Prosecutors say Madigan took advantage of Solis’ position to steer private business to his law firm, Madigan & Getzendanner, in schemes that involved an apartment project at Sangamon Street and Washington Boulevard, a Chinatown parking lot at Cermak Road and Wentworth Avenue, and the Old Post Office that sits over the Eisenhower Expressway.
The alleged enterprise appears to have benefitted multiple people who are not accused of wrongdoing. Prominent among them are onetime Madigan aide Kevin Quinn and Madigan’s son, Andrew Madigan.
Kevin Quinn, the brother of Ald. Marty Quinn, lost his job early in 2018 after being accused of sexual harassment by political consultant Alaina Hampton. Jurors heard a secret FBI recording of McClain telling a former Madigan staffer he hoped to find people to pay Kevin Quinn “a grand each … for six months.”
Separately, prosecutors tied $43,000 that Andrew Madigan made through his job at Alliant Insurance between 2019 and 2021 to an August 2018 conversation between Michael Madigan and Solis. Michael Madigan asked Solis to help his son after Solis asked for the Speaker’s help securing a seat on a paid government board — a request that was part of an FBI ruse.
However, Michael Madigan’s legal team answered the prosecutors’ allegations by calling their client and 11 others to the witness stand over seven days. It amounted to the longest case by an individual defendant in any of the major corruption trials to recently play out in Chicago.
In doing so, the defense tried to offer counter-narratives to jurors, undermine the feds’ evidence and present poised-and-polished associates of Michael Madigan’s — the antithesis of who jurors might expect to be involved in a years-long crime spree.
Among them was Illinois Appellate Justice David Ellis, a successful novelist.
Perhaps most notably, Michael Madigan’s defense team sought to distance the politician from McClain, who has been described to multiple juries as the Speaker’s emissary in Springfield.
When a prosecutor tried to pin Michael Madigan down on whether he “trusted McClain with sensitive matters,” Michael Madigan said he only did so “sometimes.” He explained, “I would have differences of opinion with [McClain]. … I didn’t always accept his advice. I would listen, but I would take it with other pieces of advice.”
Assistant U.S. Attorney Amarjeet Bhachu pointed to colorful notes and letters McClain would send to Michael Madigan expressing his high regard for his longtime friend, and Bhachu asked if Michael Madigan would “reciprocate.”
“Not that I recall,” Michael Madigan said.
The prosecutor asked, “were you very loyal to Mr.
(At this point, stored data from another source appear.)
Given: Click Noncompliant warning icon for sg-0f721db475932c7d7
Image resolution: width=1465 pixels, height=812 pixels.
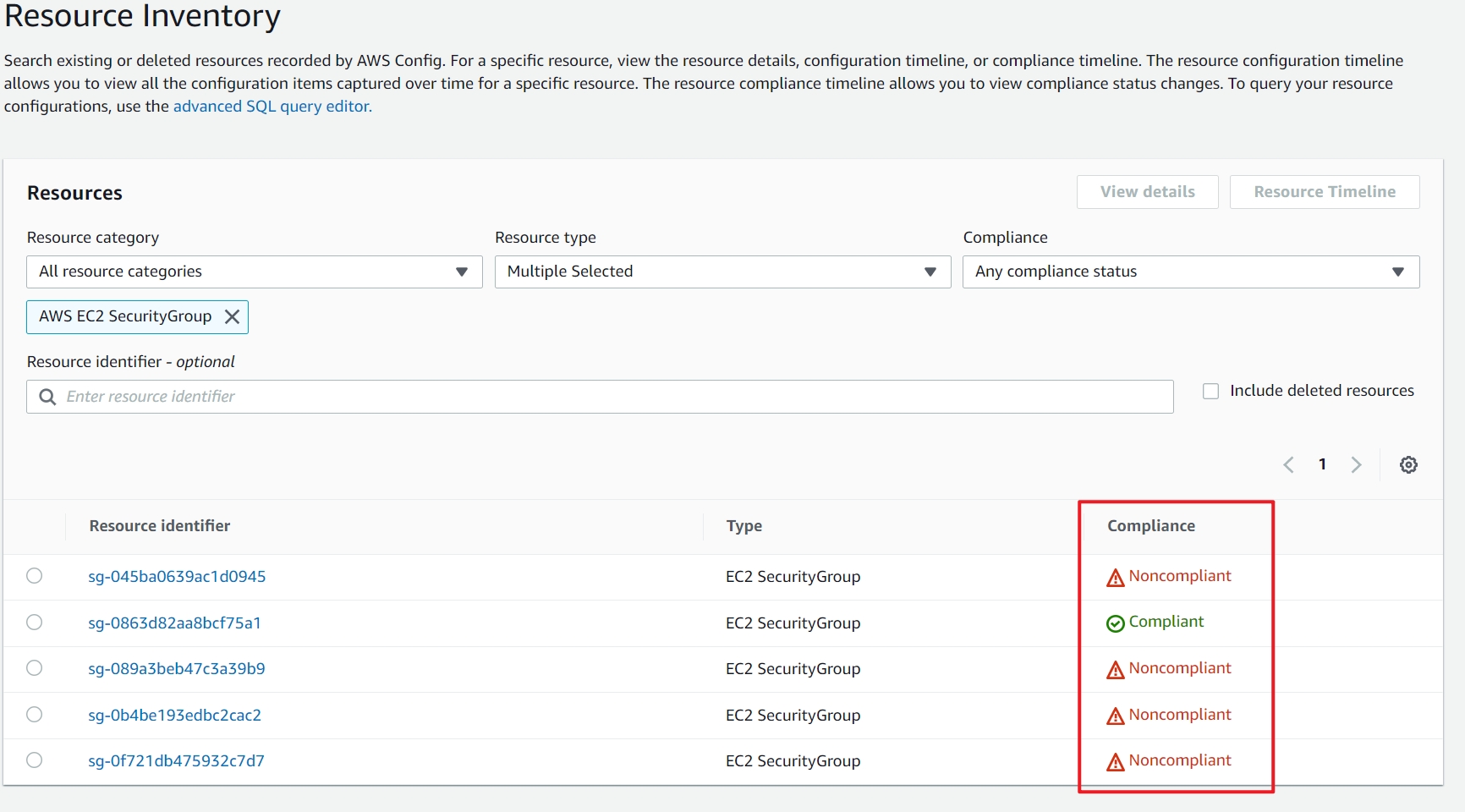Looking at the screenshot, I should 1116,762.
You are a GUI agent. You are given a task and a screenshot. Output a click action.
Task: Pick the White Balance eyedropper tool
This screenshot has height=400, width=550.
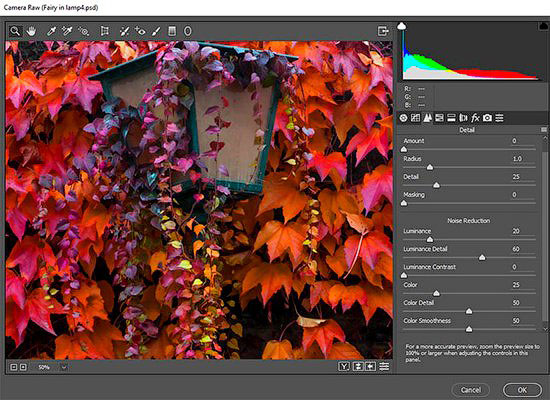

McClain?”
“I don’t think I was as loyal to [McClain] as he was to me,” Michael Madigan said.
However, Michael Madigan struggled under Bhachu’s questioning to explain his ongoing contact with Solis, particularly after Solis dropped the words “quid pro quo” into a conversation in 2017, tying approvals at City Hall to potential business for Michael Madigan’s law firm.
The former Speaker told the jury “we all have regrets in life.”
“One of my regrets is that I had any time spent with Danny Solis,” he said.